In the case of 2008, it was the Mortage-Backed Security, but today it’s the Traditional IPO.

Thankfully, the IPO won’t cause a global financial meltdown (like the MBS did), but its problems will cause a paradigm shift.

So, what’s the problem with the Traditional IPO?

There are two key problems with IPOs in general:

  • They tend to occur when the overall market is at a peak.

  • The issuing company usually will IPO when it’s “hottest”, i.e., has the most hype.

However, that has more to do with market dynamics and less to do with the IPO itself.

There are always going to be vehicles for hype . . . yes, even you, Hertz.

Who's next on the list? : wallstreetbets

So, aside from the fact that any IPO model, be that the Traditional one or SPAC IPOs, will have unsustainable hype surrounding it and inherently be risky, what can be said about the Traditional IPO model itself . . . and what’s wrong with how it works?

What Wrong With The Traditional IPO

Simply put, it’s broken.

More specifically:

  • The pricing structure is all out of whack, and

  • The fees banks charge are downright criminal

Suffice to say, the traditional process for pricing an IPO has increasingly swung financially in favor of investment bankers and their clients.

Sure, greedy bankers are about as surprising as the sun coming up or the Cleveland Browns disappointing their fans . . .

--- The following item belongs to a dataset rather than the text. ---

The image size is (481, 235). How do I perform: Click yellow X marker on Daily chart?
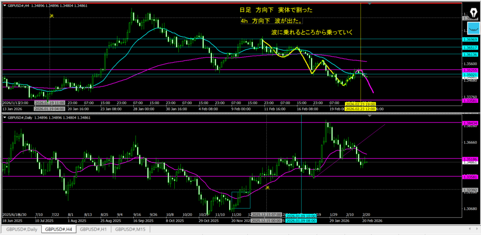pyautogui.click(x=267, y=188)

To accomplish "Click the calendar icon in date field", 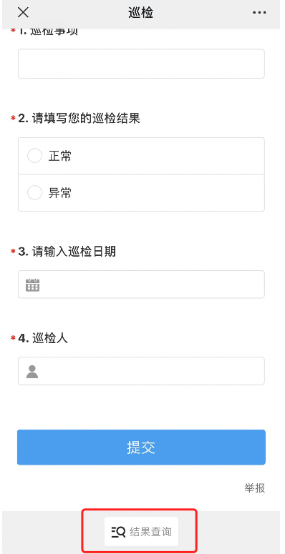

Reactions to Cleveland's Loss in Baltimore | 98.5 WNCX

. . . but let’s start with understanding the general process & flow of the Traditional IPO process:

Companies declare that they plan to go public, they select an investment banking team to work with, the bankers set up a roadshow full of presentations from management, an IPO price is set, and the company eventually enters the public equity markets at the pre-determined price per share.

Seems uncomplicated, right?

Well, in the next article, we’ll cover why the whole process is busted.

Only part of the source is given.